E ora, che un gran salasso economico gliel’ha fatto De Benedetti (buono quello!), e un altro, uno stillicidio milionario, gliel’ha fatto la moglie e lui non ha più i dobloni da mettere sul piatto per smuovere le cose; ora che è arrivato sul punto di vendere il Milan, che dev’essere come lasciare il figlio diletto davanti la ruota dell’orfanotrofio; ora che gli impresentabili, le facce da galeotto e quelle da farti venire i brividi su per la schiena – i Dell’Utri, i Previti, gli Scajola – si sono o li hanno tolti via fuori dalle balle; ora che sono scomparsi figli politici di primo letto e figliocci di secondo, comparelli e comparucci, nani e ballerini; ora che si è fatto infinocchiare da quel venditore di saponette di Renzi come fosse un babbalucco qualunque e non fosse stato, proprio lui, il più grande venditore di saponette mai visto in Italia; ora che persino quello a cui mancava il “quid”, Alfano, sembra essersi fatto crescere le palle di sotto ma solo per dare addosso a lui, che l’aveva preso, l’aveva ripulito, gli aveva insegnato come stare seduti a tavola e poi l’aveva mandato per il mondo; ora che un suo erede praticamente designato, Fitto, gli si è rivoltato contro politicamente e non vuole saperne di trovare un accordo, e lava i panni sporchi in piazza, e gli fa la guerra dentro casa, e sembra voler bastonare il cane mentre annega come fosse la cosa più giusta da fare. Ora che nessuno sembra capire che è il momento più debole per il centrodestra in Italia, e che di questo pare preoccuparsi solo la grande borghesia, quella proprio che per vent’anni gi ha dato addosso, perché che democrazia è quella in cui non esiste opposizione, come se alla grande borghesia fosse mai fregato un fico secco dell’opposizione e pure della democrazia. Ora, che c’è tutto questo, l’uomo mostra una quale grandezza.
La lettera del 9 maggio al «Corriere della Sera» – dal titolo: «L’Occidente e l’errore di voler isolare la Russia di Putin» – in cui stigmatizzava la decisione dei leader europei di non prendere parte alle celebrazioni a Mosca per il settantesimo anniversario della Seconda guerra mondiale, oltre che come una mancanza di rispetto un gesto di miopia politica, era uno sguardo da politico di prima grandezza e di una levatura non certo provinciale. Costringere la Russia a «scegliere l’Asia e non l’Europa» non è una strategia lungimirante, soprattutto pensando alle sfide che l’occidente ha davanti, da quelle militari, geopolitiche, a quelle economiche. Insomma – concludeva Berlusconi – «quelle poltrone vuote sulla Piazza Rossa non sono una prova di forza, ma l’emblema di una nostra sconfitta». Parole da leader europeo, altro che i sorrisini di Sarkozy e Merkel.

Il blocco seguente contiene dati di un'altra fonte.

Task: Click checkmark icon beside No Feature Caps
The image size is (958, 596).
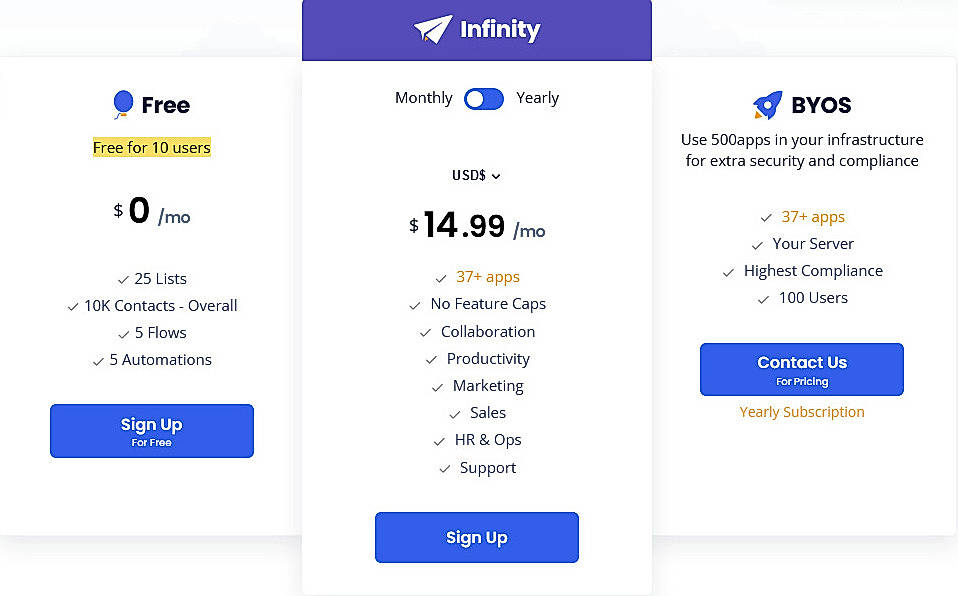Action: coord(415,305)
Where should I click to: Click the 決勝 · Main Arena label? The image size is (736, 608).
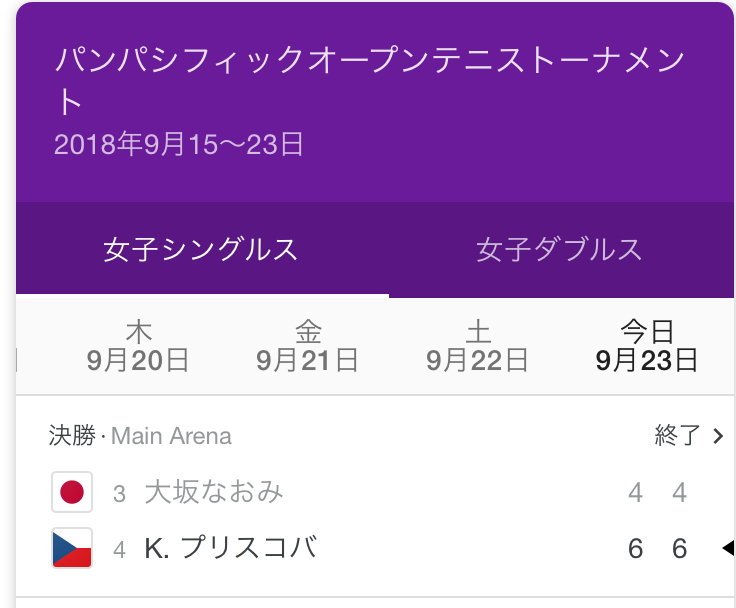click(140, 436)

E vogliamo parlare del “partito repubblicano all’americana”? Può darsi che con l’approvazione dell’Italicum si riproponga la situazione di vent’anni fa: una legge elettorale su misura (allora fu Occhetto che se la ereditò dalla Dc in pieno cupio dissolvi, Renzi ci sta puntando tutto il suo prossimo ciclo di potere politico). Vent’anni fa a Berlusconi riuscì di mettere insieme tutto il centrodestra, e di ribaltare la scontata vittoria dell’ex-Pci. E ora, come impedire che il popolo dei moderati, di nuovo disperso e frammentato, torni a essere marginale? Eccolo l’ennesimo coniglio dal cappello: l’elefantino all’americana.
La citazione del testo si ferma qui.